Q. I live two hours from London so when friends invite me to their book launches it is quite enough of an effort to get up to the capital without then having to find my way to some ‘ironic’ party venue. I recently had to walk ten minutes from the Tube to attend a launch in the basement of a pub near Tower Bridge, for example. Another launch was held at ‘The Old Horse Hospital’, some sort of underground cavern built in 1797 for the stabling of cabbies’ horses and into which you descend via a ramp instead of stairs. What on earth is wrong with the Polish Hearth Club on Exhibition Road, which used to fit the bill for every party giver, whatever their pretensions?
— G.A.W., Pewsey, Wiltshire
A. Rumour had it that the Polish Hearth Club had closed down which turns out to be false. Today you would pay £2,400 to give a typical book launch there. This would include wine for 150, canapés for 120 and the service charge for the waiters. You can substitute their house wine for another at a corkage cost of £7 per bottle. Writers increasingly now pay for their own book launches and many favour the Georgian Society’s exquisite home at 6 Fitzroy Square, in London. You will pay between £800 and £1,200 to ‘dry hire’ two Adam rooms and a library and then supply your own wine, waiters and canapés, which would work out at roughly the same: £2,400.
Q. How can I convince my daughter and son to write thank you letters without a blazing stand up row?
— Name and address withheld
A. The race is not to the swift or the battle to the strong. Explain that in 2012 you can stand out from your peers by doing the one thing they are not doing. Handwritten thank-you letters from teens and twentysomethings have such rarity value today that their senders automatically attract favourable reviews from grown-ups and consequently whatever few jobs are going. Old Salopian Jonathan Marland, born 1956, who was the only one of his generation not to take drugs, found the field open for him. While his peers were lying on their backs with life and all its potential passing them by, Marland was able to make fantastic progress resulting in a peerage, a manor house and a beautiful wife.
Q. May I pass on a tip to readers? My bad back prevents me from dusting behind a certain heavy mahoghany sideboard. The other night I dropped some dog biscuits behind it and sent my Irish wolfhound in. He came out wreathed in cobwebs and dust.
— Name and address withheld
A. Thank you for this tip, which recalls the Victorian practice of sending geese down chimneys which householders could not afford to have professionally swept.

* INFORMATION:
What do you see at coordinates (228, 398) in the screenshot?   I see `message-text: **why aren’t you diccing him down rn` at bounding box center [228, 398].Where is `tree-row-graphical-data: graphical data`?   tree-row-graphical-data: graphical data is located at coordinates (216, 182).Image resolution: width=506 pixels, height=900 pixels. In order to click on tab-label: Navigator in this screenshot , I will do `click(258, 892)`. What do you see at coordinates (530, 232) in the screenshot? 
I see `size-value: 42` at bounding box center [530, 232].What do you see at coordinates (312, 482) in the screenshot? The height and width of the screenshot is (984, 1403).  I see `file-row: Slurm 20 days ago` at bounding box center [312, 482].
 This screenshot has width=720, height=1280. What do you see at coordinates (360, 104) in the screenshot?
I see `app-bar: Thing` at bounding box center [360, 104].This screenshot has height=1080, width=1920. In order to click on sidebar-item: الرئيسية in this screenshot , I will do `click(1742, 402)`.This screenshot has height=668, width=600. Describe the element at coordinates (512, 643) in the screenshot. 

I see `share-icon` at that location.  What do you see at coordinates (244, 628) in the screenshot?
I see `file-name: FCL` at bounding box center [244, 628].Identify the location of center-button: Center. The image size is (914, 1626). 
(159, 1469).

* ASSIGNMENT:
Can you print everything in the advice column from "Q. How can I" down to "a beautiful wife.", word for word? None of the items matter here.

* COMPLETED TASK:
Q. How can I convince my daughter and son to write thank you letters without a blazing stand up row?
— Name and address withheld
A. The race is not to the swift or the battle to the strong. Explain that in 2012 you can stand out from your peers by doing the one thing they are not doing. Handwritten thank-you letters from teens and twentysomethings have such rarity value today that their senders automatically attract favourable reviews from grown-ups and consequently whatever few jobs are going. Old Salopian Jonathan Marland, born 1956, who was the only one of his generation not to take drugs, found the field open for him. While his peers were lying on their backs with life and all its potential passing them by, Marland was able to make fantastic progress resulting in a peerage, a manor house and a beautiful wife.